Permanente Beobachtung
Wer in Österreich in der Stadt unterwegs ist, muss inzwischen damit rechnen, fast überall von einer Kamera erfasst zu werden. Die Videoüberwachung gehört längst zum Alltag – in Bahnen, Bussen, Aufzügen, Garagen, Einkaufszentren und sogar auf der Autobahn.
Jetzt wird der nächste Schritt gemacht: Innenminister Gerhard Karner (ÖVP) hat einen neuen Erlass vorgestellt, mit dem die Zahl der überwachten Orte verfünffacht werden soll. Bisher waren rund 20 Plätze, etwa der Wiener Praterstern oder der Grazer Jakominiplatz, mit Polizeikameras ausgestattet. Bald sollen es über 100 Orte sein.
Warum, wo und wie soll jetzt mehr überwacht werden?
Das Innenministerium hat dabei klare Vorstellungen: Gefahren vorzeitig erkennen und kriminellen Strukturen vorbeugen. Videoüberwachung soll künftig überall dort erlaubt sein, wo laut einer behördlichen Einschätzung ein erhöhtes Risiko für gefährliche Vorfälle besteht. Außerdem dort, wo in der Vergangenheit bereits etwas passiert ist.
In der Praxis folgt der Ablauf einem festen Instanzenweg:
- Eine Sicherheitsbehörde schlägt einen Ort vor.
- Die Landespolizeidirektion prüft den Vorschlag und erstellt ein Einsatzkonzept.
- Das Innenministerium entscheidet, unter Einbindung eines Rechtsschutzbeauftragten.
- Wird die Maßnahme bewilligt, setzt die örtliche Polizei die Überwachung um.
Datenschutz, Löschfristen, Gesichtserkennung – was ist erlaubt?
Kritik an dieser Entwicklung kommt vor allem von Datenschutzorganisationen wie epicenter.works. Sie warnen vor einem schleichenden Verlust der Privatsphäre und befürchten, dass die neue Überwachungstechnologie langfristig den Weg für automatisierte Gesichtserkennung ebnen könnte – auch wenn diese derzeit offiziell nicht eingesetzt wird.
Ein Überblick über den rechtlichen Rahmen:
- Videoüberwachung muss sichtbar gekennzeichnet sein – aus Informationsgründen.
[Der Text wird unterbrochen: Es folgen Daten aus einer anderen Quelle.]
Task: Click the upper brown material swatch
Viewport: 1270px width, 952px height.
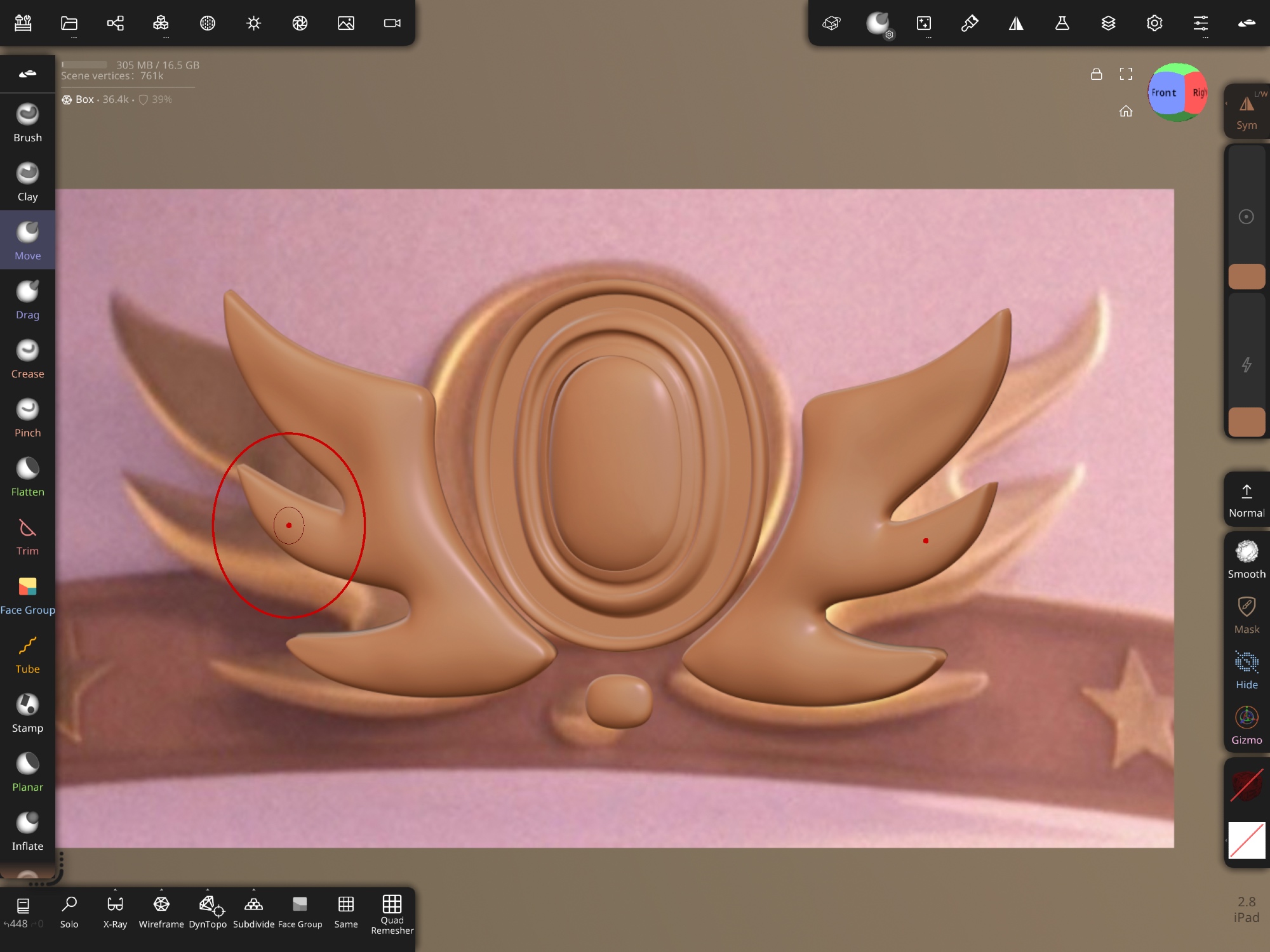Action: coord(1246,277)
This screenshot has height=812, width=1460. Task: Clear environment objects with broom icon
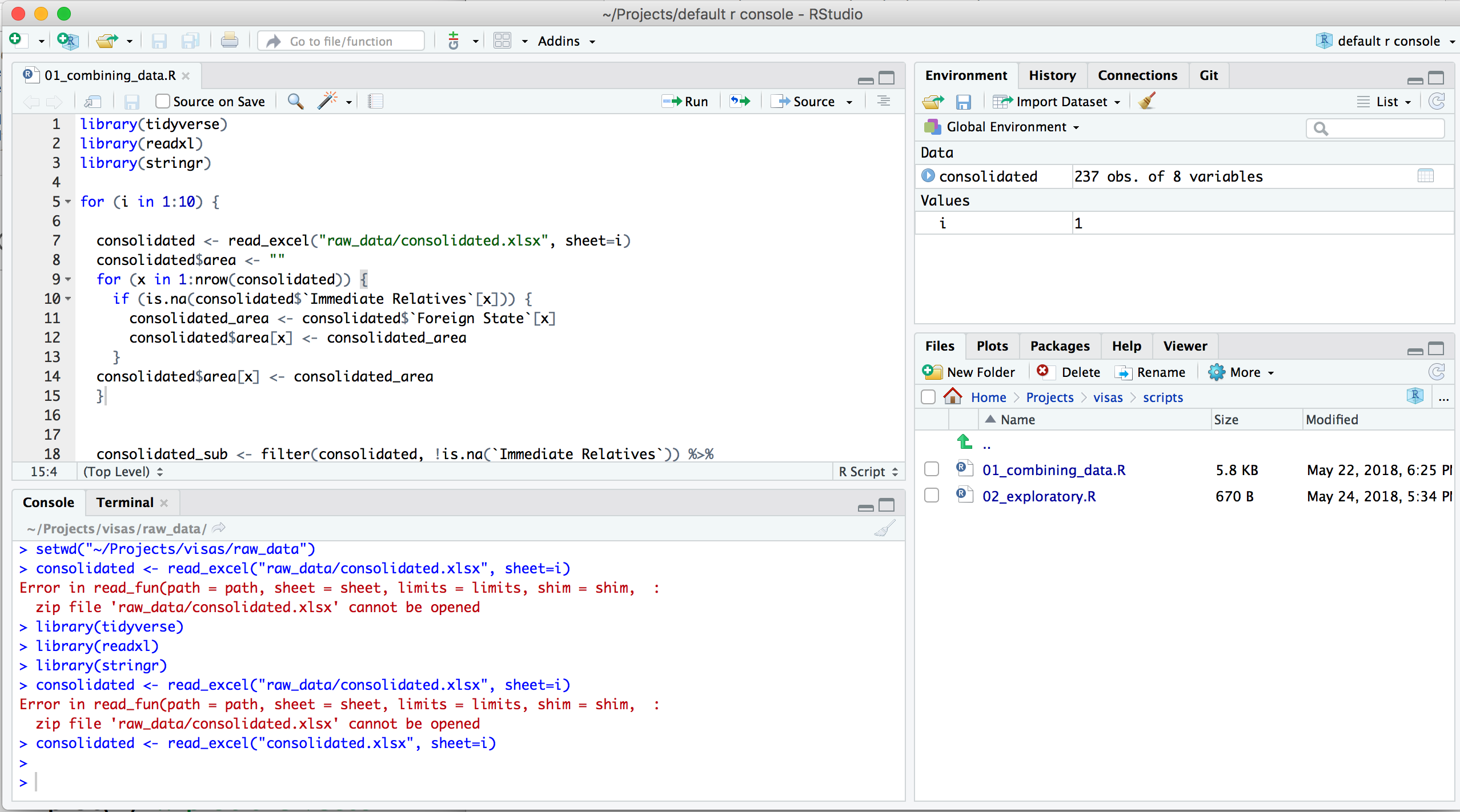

Gleichzeitig wirkt das abschreckend.
- Alle gesammelten Daten müssen nach 48 Stunden gelöscht werden.
- Die Bestätigung der Löschung wird für drei Jahre gespeichert.
- Live-Mitschnitte sind nur im Ausnahmefall erlaubt, beispielsweise bei größeren Polizeieinsätzen oder Demonstrationen.
Was es nicht geben soll: flächendeckende Überwachung mit Gesichtserkennung. Laut Innenministerium fehlen sowohl die technischen Mittel als auch die gesetzliche Grundlage dafür.
Grundrechte in Gefahr?
Die NGO epicenter.works warnt dennoch: Die Schwelle zur Totalüberwachung sei niedrig – besonders wenn künstliche Intelligenz ins Spiel kommt. Mit automatischer Gesichtserkennung ließen sich in wenigen Sekunden Bewegungsprofile von Bürgerinnen und Bürgern erstellen. Ein Szenario, das vielen aus autoritären Staaten bekannt vorkommt.
Auch der Verfassungsgerichtshof sieht die Sache kritisch. In einer früheren Entscheidung zur Section-Control (Tempolimit-Überwachung auf Autobahnen) wurde bereits festgehalten, dass eine permanente Überwachung öffentlicher Räume verfassungswidrig sein kann, wenn dadurch Grundrechte eingeschränkt werden.
Alle unter Generalverdacht
Sicherheit ist ein hohes Gut – keine Frage. Aber mehr Kameras bedeuten nicht automatisch mehr Sicherheit. Im Gegenteil: Sie können das Vertrauen in den Staat untergraben, wenn sie ohne klare Grenzen eingesetzt werden. Eine Kamera kann dokumentieren, aber sie kann keine Straftat verhindern. Die Ausweitung der Videoüberwachung darf nicht zur Normalität werden. Sonst bewegen wir uns gefährlich nahe an einem Zustand, in dem der öffentliche Raum kein Ort der Freiheit mehr ist, sondern einer der Kontrolle.